Burke continued, "The Atlanta Coke headquarters denies corporate ties, but is the largest shareholder in the Colombian bottler. They know what is happening in Colombia and the blood is glistening on their hands. Every week three Colombian trade unionists are murdered by death squads that are part of the Colombian military. George Bush, and before him Clinton and Gore, funds these murderers through Plan Colombia. Down with Plan Colombia!"

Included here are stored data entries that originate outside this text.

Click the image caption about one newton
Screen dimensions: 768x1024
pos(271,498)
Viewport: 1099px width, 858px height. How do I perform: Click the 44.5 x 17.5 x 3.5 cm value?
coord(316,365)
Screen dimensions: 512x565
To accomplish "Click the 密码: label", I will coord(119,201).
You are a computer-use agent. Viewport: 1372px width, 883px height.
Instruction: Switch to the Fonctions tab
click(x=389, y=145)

Al Pieper, downstate vice-president of SEIU Local 73-Public and President of the Springfield Federation of Labor, spoke out against Coca-Cola saying, "I am contacting Sangamon College students to start a campaign. Two weeks ago Luis Adolfo Cardona and the president of his union, Javier Correa from Bogota, Colombia, met with all the SEIU presidents and officials in the Illinois region, who represent more than 80,000 workers. We fully support their campaign against Coca-Cola and we are bringing the Coca-Cola campaign to the international union so we can reach more than 1.5 million members with a message of solidarity! Solidarity!"

Jerry Mead from Jobs with Justice pointed out, "Coca-Cola's management knew we were coming, so they closed the plant early that morning and sent the union workers home." At that point a delegation attempted to deliver a letter calling on Coca-Cola to stop the killings in Colombia, to put the union back in the plants and to bring justice to the Coca-Cola Managers who collude with the death squads. Since Coke managers in Chicago were hiding from the protest, a decision was made to slide the letter under the front door.

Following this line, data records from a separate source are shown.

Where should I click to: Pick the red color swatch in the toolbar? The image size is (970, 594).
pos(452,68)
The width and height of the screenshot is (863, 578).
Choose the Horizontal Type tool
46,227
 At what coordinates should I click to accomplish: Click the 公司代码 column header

The next day, despite Coca-Cola's efforts to hide from the growing movement to stop 'Killer Coke' and to boycott their products, determined protesters successfully delivered a letter to a Coca-Cola executive at the Chicago McCormick Place trade show. Leaders from the Chicago Religious Leadership Network, Jobs with Justice and the Colombia Solidarity Committee snuck Luis Adolfo Cardona into the international corporate food trade show and discussed the Coca-Cola boycott campaign with a vice-president of marketing for twenty minutes.

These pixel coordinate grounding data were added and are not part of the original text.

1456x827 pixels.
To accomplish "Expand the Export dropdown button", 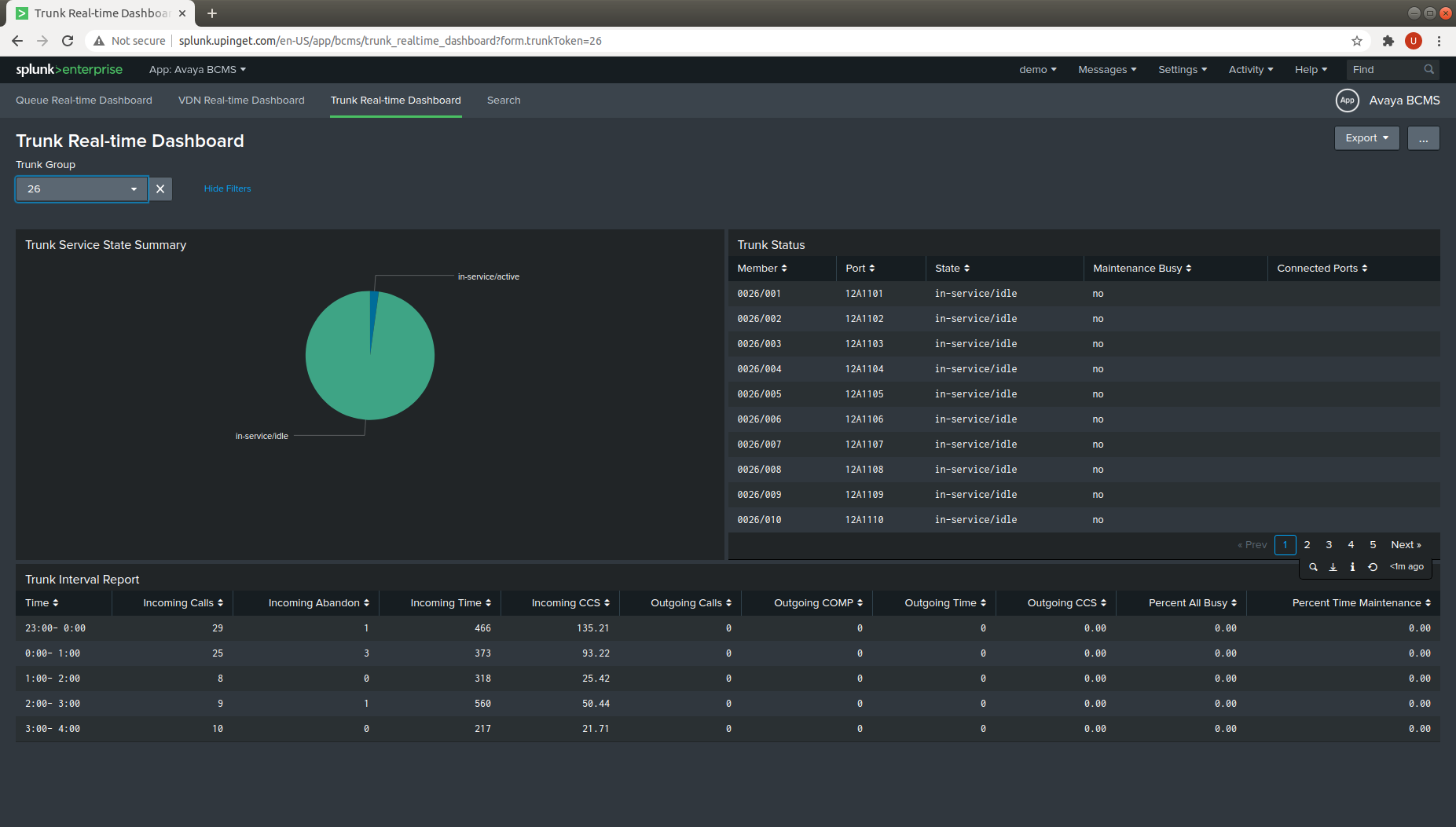I will pyautogui.click(x=1366, y=138).
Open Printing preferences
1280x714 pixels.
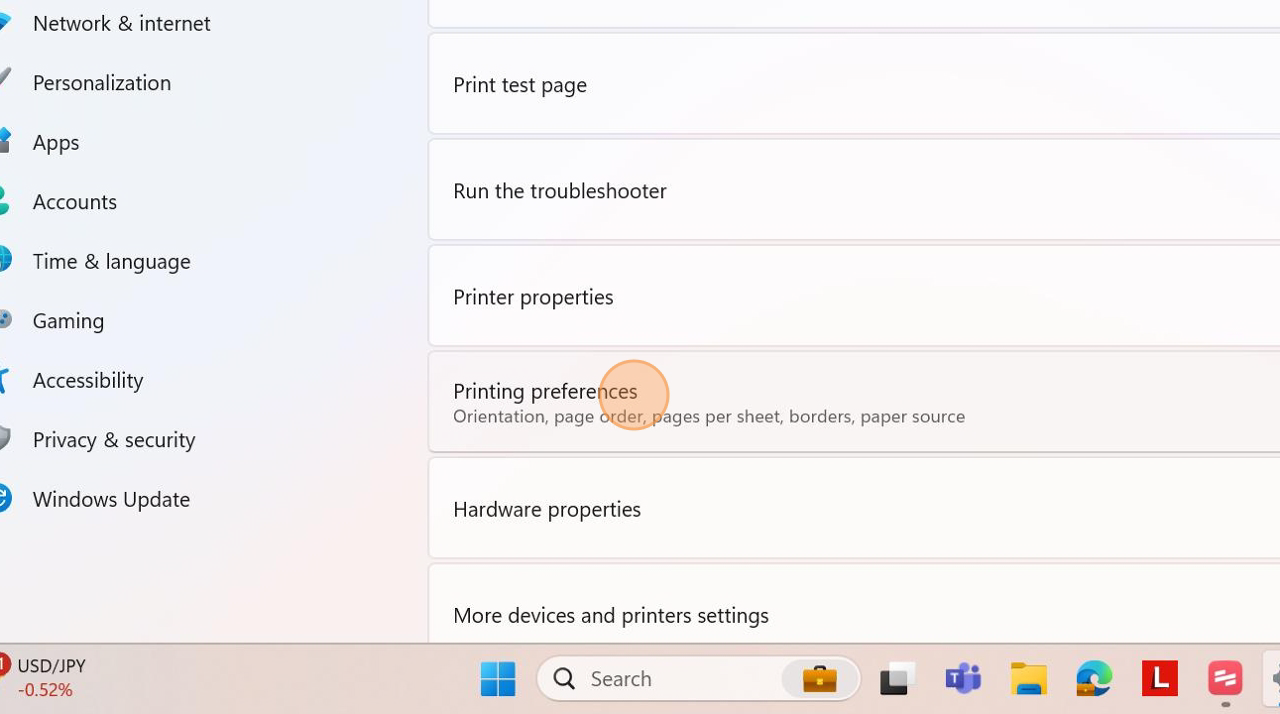545,391
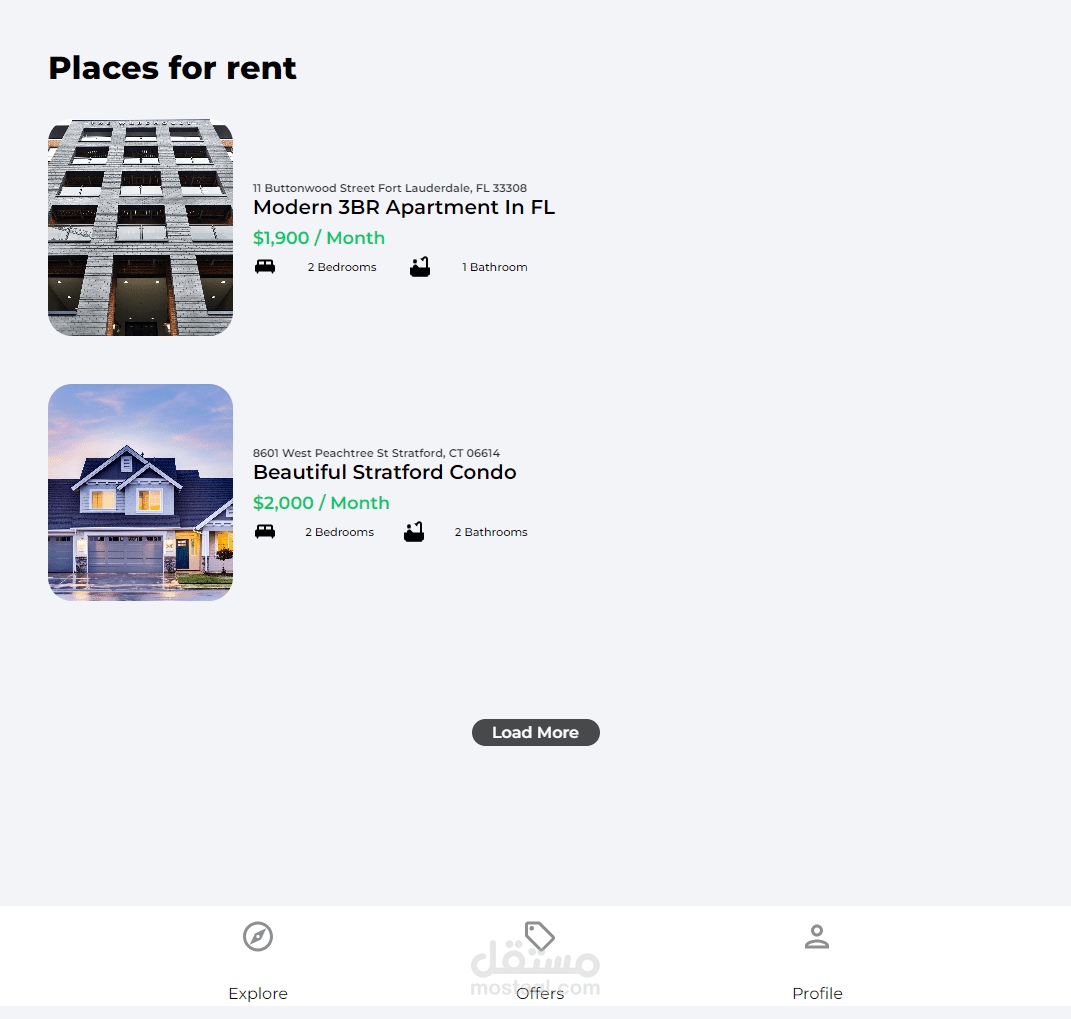Viewport: 1071px width, 1019px height.
Task: Open the Modern 3BR Apartment In FL title
Action: pyautogui.click(x=403, y=207)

The 'Stop Killer Coke' campaign has recently picked up steam in Chicago and other cities. Four new poster designs from Corporate Campaign, Inc. add a very striking message to public demonstrations. The United Steel Workers of America's continuing court case against Coke and their death squads garners a lot of attention. Campus student groups, like the ones that organized against NIKE and GAP sweatshop labor, are springing up all over. The unions under the AFL-CIO are speaking out about stopping the killing of trade unionists in Colombia. The Colombia solidarity groups are forging people-to-people ties and sending delegations to investigate human and political rights, as the protesters sing "Hey Coke! We say no! Killing workers has got to go!"